- **Activity**: Write out exactly, with no other output, the lines below from the one that contains "Task: Click the left down arrow stair symbol" through the end.

Records excerpted from a collection
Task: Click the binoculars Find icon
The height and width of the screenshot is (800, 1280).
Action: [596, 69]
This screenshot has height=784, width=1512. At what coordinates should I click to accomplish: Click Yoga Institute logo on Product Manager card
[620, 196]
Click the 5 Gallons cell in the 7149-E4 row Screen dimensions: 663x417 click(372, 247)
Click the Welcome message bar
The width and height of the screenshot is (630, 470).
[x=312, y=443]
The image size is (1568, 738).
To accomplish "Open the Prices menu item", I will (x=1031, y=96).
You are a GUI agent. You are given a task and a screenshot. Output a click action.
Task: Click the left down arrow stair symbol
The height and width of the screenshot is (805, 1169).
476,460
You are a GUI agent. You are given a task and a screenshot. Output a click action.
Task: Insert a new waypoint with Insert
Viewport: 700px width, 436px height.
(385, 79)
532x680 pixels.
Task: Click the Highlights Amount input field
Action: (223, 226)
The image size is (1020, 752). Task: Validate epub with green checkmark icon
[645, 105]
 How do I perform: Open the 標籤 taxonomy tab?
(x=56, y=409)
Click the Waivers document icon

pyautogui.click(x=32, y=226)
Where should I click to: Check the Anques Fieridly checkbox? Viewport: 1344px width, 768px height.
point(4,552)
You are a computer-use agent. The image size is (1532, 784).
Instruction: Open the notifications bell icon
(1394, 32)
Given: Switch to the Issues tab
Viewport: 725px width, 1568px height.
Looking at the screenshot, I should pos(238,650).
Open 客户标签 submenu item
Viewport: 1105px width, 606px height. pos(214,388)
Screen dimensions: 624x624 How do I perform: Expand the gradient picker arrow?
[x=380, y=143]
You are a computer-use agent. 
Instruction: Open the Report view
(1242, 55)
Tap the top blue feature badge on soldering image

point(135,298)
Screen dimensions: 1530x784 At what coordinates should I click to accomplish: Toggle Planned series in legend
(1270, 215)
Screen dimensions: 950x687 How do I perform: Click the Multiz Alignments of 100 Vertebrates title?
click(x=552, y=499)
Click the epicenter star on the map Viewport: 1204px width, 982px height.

- **Written response**:
Task: Click the left down arrow stair symbol
The height and width of the screenshot is (805, 1169).
476,460
You are a GUI agent. You are given a task and a screenshot. Output a click action.
Task: Insert a new waypoint with Insert
Viewport: 700px width, 436px height.
(385, 79)
532x680 pixels.
Task: Click the Highlights Amount input field
Action: (223, 226)
The image size is (1020, 752). Task: Validate epub with green checkmark icon
[645, 105]
 How do I perform: Open the 標籤 taxonomy tab?
(x=56, y=409)
Click the Waivers document icon

pyautogui.click(x=32, y=226)
Where should I click to: Check the Anques Fieridly checkbox? Viewport: 1344px width, 768px height.
point(4,552)
You are a computer-use agent. The image size is (1532, 784).
Instruction: Open the notifications bell icon
(1394, 32)
Given: Switch to the Issues tab
Viewport: 725px width, 1568px height.
Looking at the screenshot, I should pos(238,650).
Open 客户标签 submenu item
Viewport: 1105px width, 606px height. pos(214,388)
Screen dimensions: 624x624 How do I perform: Expand the gradient picker arrow?
[x=380, y=143]
You are a computer-use agent. 
Instruction: Open the Report view
(1242, 55)
Tap the top blue feature badge on soldering image

point(135,298)
Screen dimensions: 1530x784 At what coordinates should I click to accomplish: Toggle Planned series in legend
(1270, 215)
Screen dimensions: 950x687 How do I perform: Click the Multiz Alignments of 100 Vertebrates title?
click(x=552, y=499)
Click the epicenter star on the map Viewport: 1204px width, 982px height.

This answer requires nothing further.